“Is it not?” he said; “and would not you love an art that enabled you so to record impressions of beauty?”
“It is an impression, my faith! Am I black and white like a spectre? Where are my brown hair and my red cheeks?”
Ned tapped his breast-pocket.
“In your heart, monsieur?”
“In my paint-box, mademoiselle.”
“Well,” she said, “they may remain there, for me. I shall never come to claim them.”
“You had best not,” he said. “It is full of ghosts that might frighten or repel you.”
She was moving away, when she stopped suddenly.
“Look who comes!” she cried low. “There is the pretty subject for your pencil!”

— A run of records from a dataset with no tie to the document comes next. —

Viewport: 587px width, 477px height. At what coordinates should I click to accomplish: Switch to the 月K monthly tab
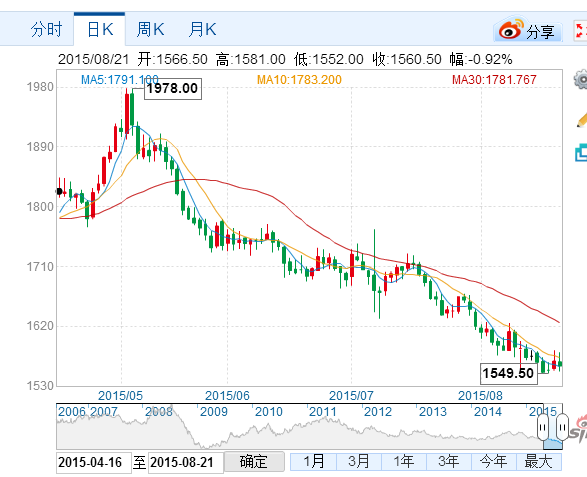point(202,30)
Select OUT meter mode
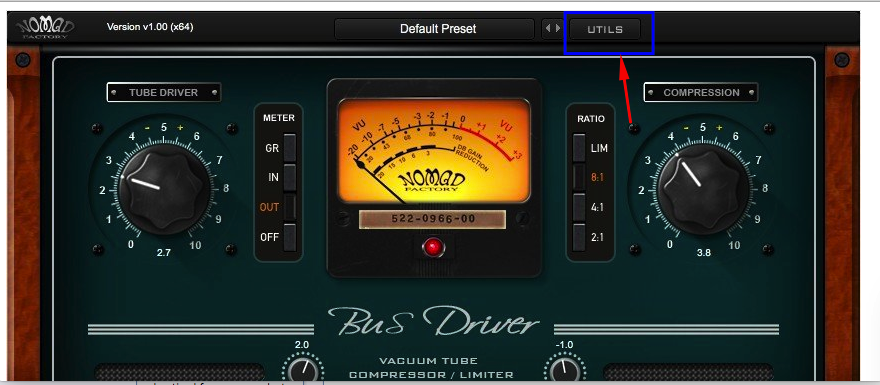880x385 pixels. tap(290, 207)
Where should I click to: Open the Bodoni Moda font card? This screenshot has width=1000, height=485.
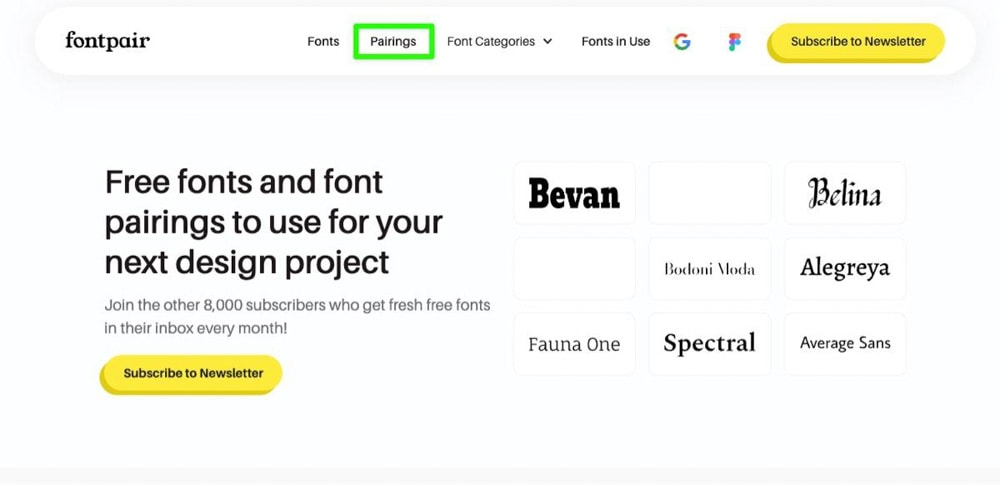709,269
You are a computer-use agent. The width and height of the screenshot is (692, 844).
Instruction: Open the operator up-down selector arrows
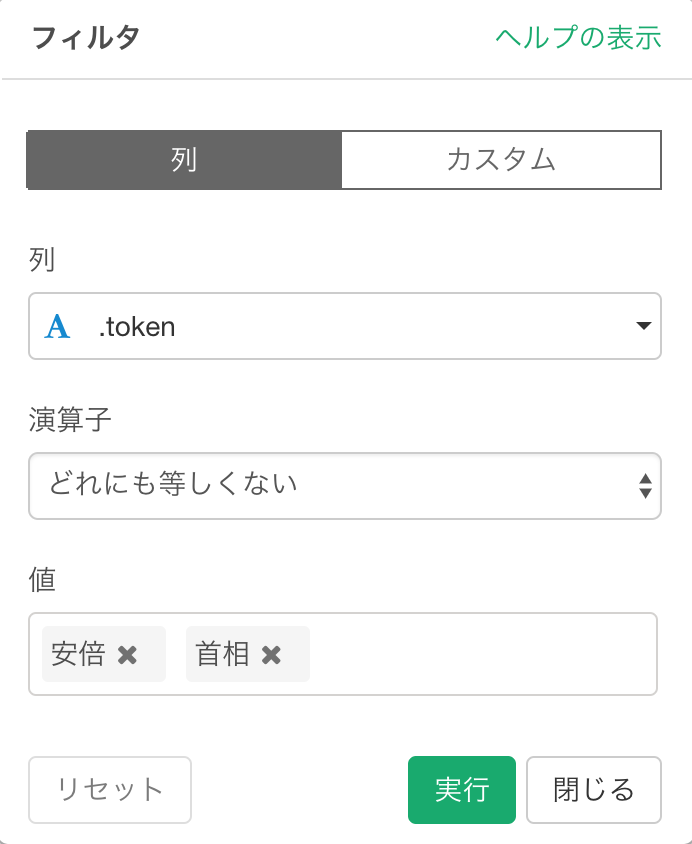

The fountain stood at the village head, on ground somewhat raised above the wide street, or Place, round which the hamlet was gathered. Not a soul seemed to be abroad in the hot sleepy morning. The jalousies of twenty small houses were closed; the ground-haze boiled up a fair man’s height as seen against any dark background; the tower of the little white church looked as if its very peaked cap of lead were melting and sinking over its eyes—an illusion grotesquely accented by the exclamatory expression of the arrow-slit of a window underneath. There was scarce a sound, even, to emphasise the stillness—the tinkle of a running gutter, the drowsy weak ring of iron on a distant anvil—these were all. Méricourt lay sunk in panting slumber in the lap of its woods, its chimney-pots gasping at an inexorable sky.